Output the data below exactly as it is, dropping the pictures from your copy.

Source records >>
══════
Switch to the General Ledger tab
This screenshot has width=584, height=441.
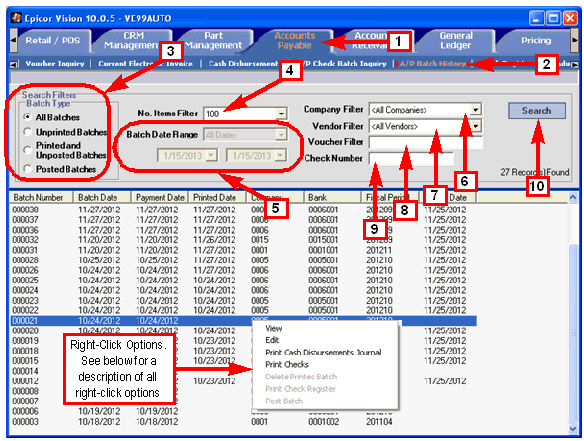point(456,40)
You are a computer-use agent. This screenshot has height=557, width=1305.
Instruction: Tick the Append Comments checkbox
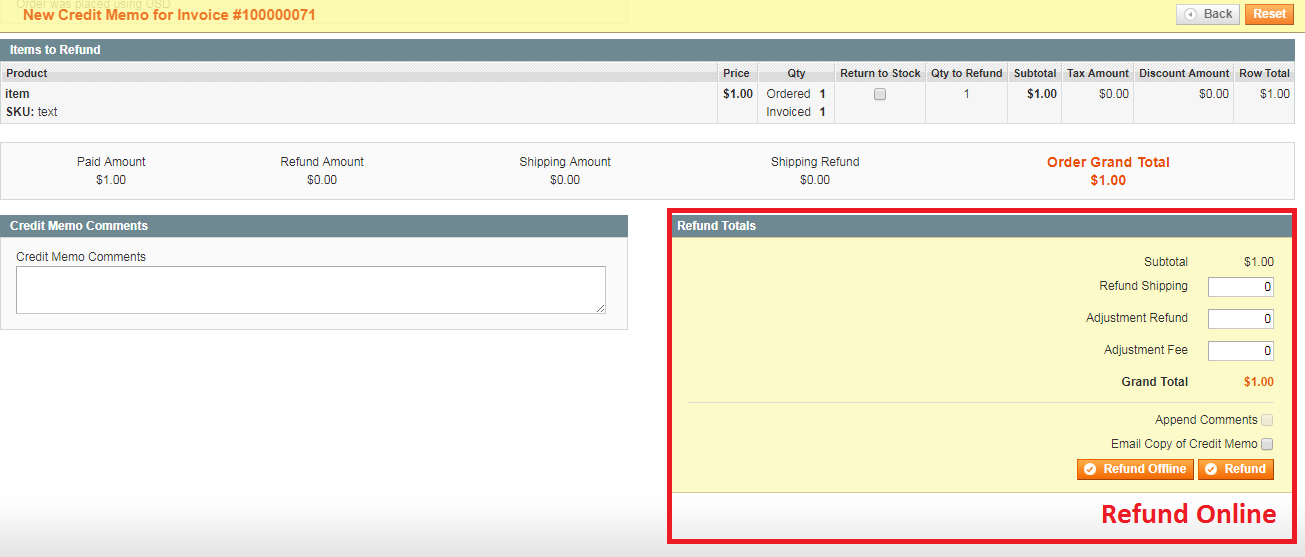click(1267, 420)
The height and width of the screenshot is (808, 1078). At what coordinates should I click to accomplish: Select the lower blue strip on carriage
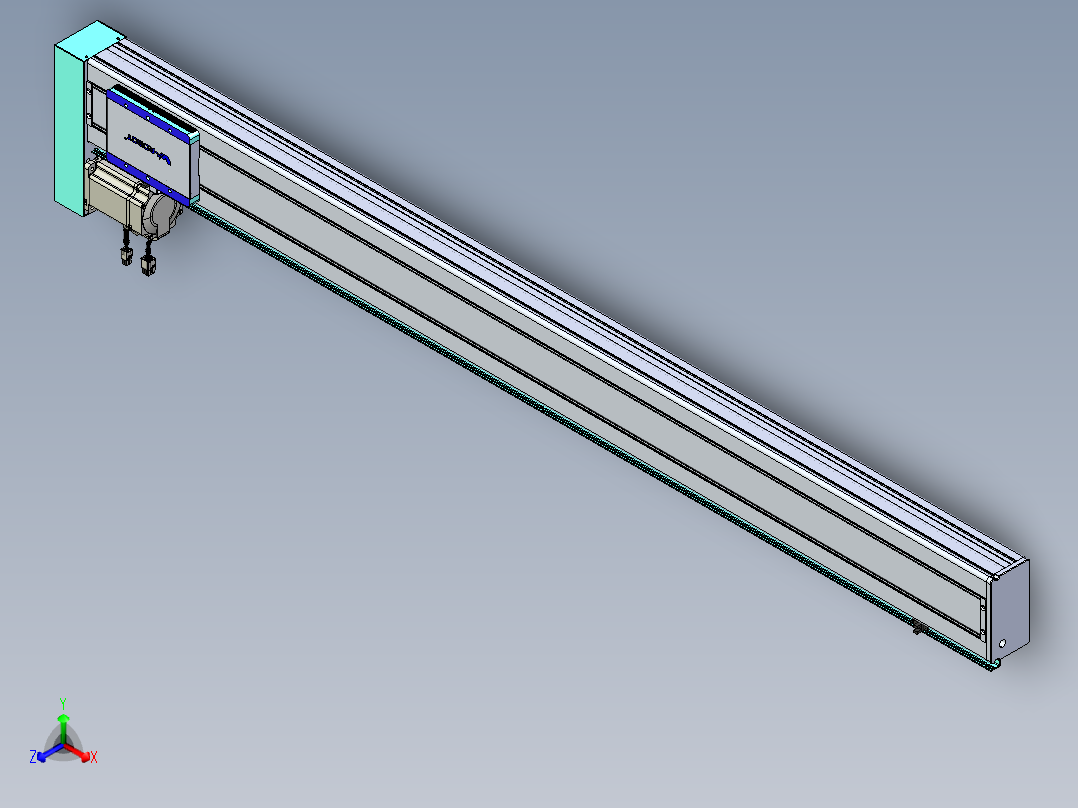[147, 180]
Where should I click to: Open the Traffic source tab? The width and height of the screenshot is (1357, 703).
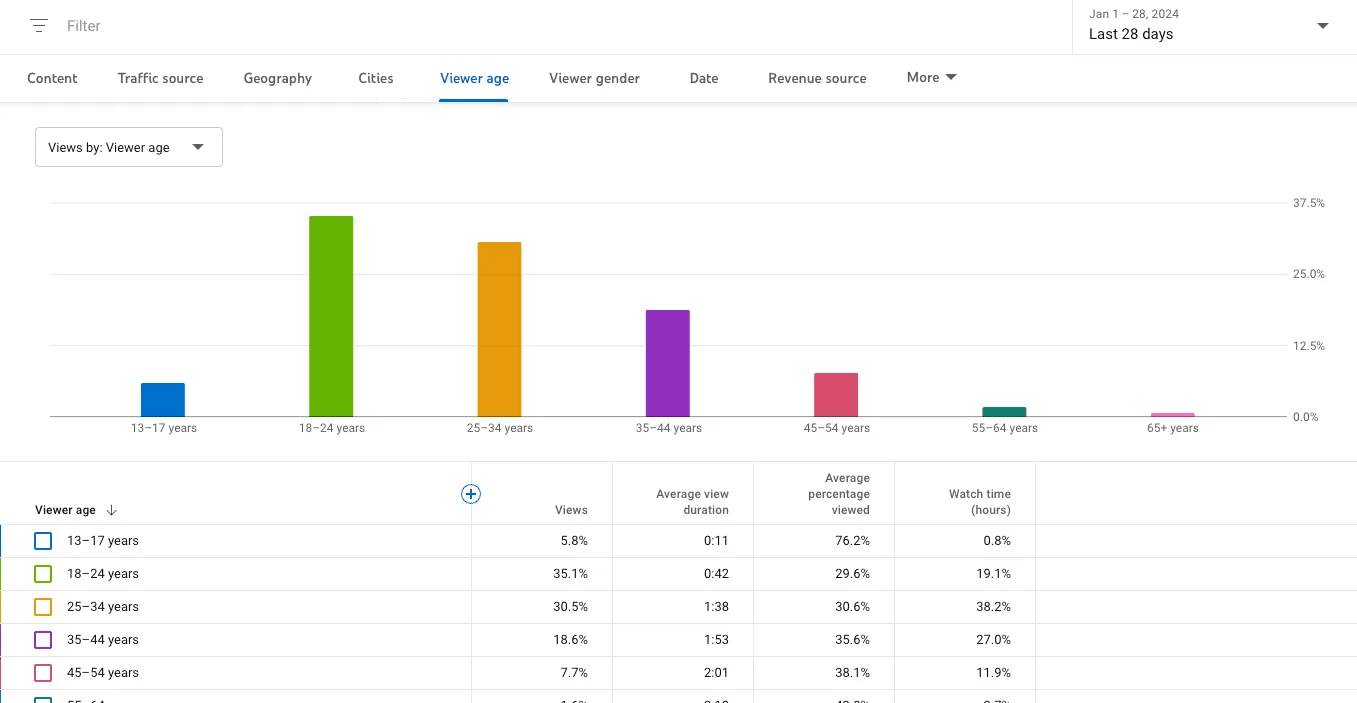tap(160, 77)
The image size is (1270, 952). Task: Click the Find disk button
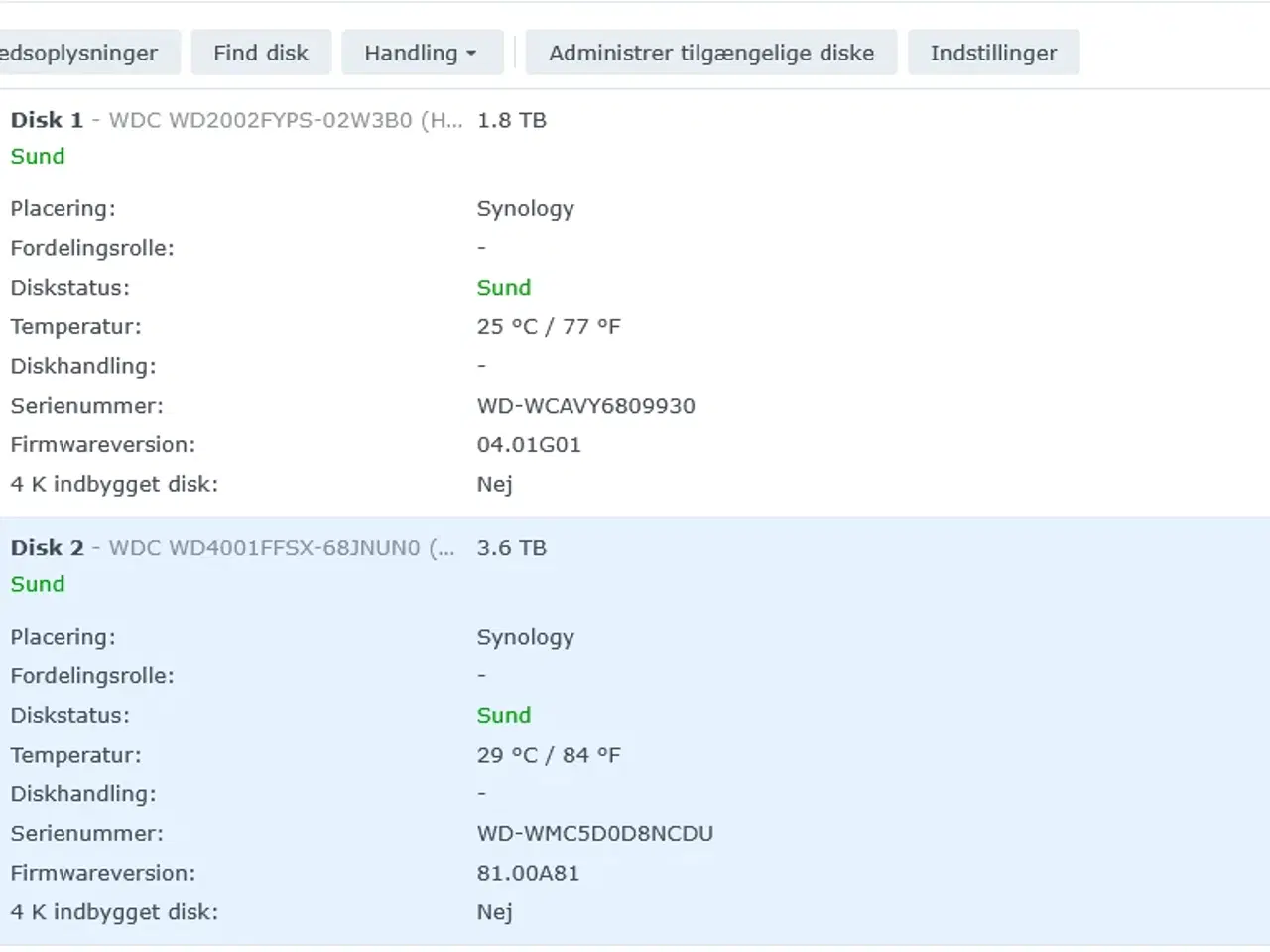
══════
Output for this task >>
Switch to the General Ledger tab
This screenshot has width=584, height=441.
point(456,40)
You are a computer-use agent. This screenshot has height=557, width=1305.
Instruction: Tick the Append Comments checkbox
click(1267, 420)
The height and width of the screenshot is (808, 1078). At what coordinates should I click to accomplish: Select the lower blue strip on carriage
[147, 180]
Where should I click to: Open the Traffic source tab? The width and height of the screenshot is (1357, 703).
tap(160, 77)
The image size is (1270, 952). Task: Click the Find disk button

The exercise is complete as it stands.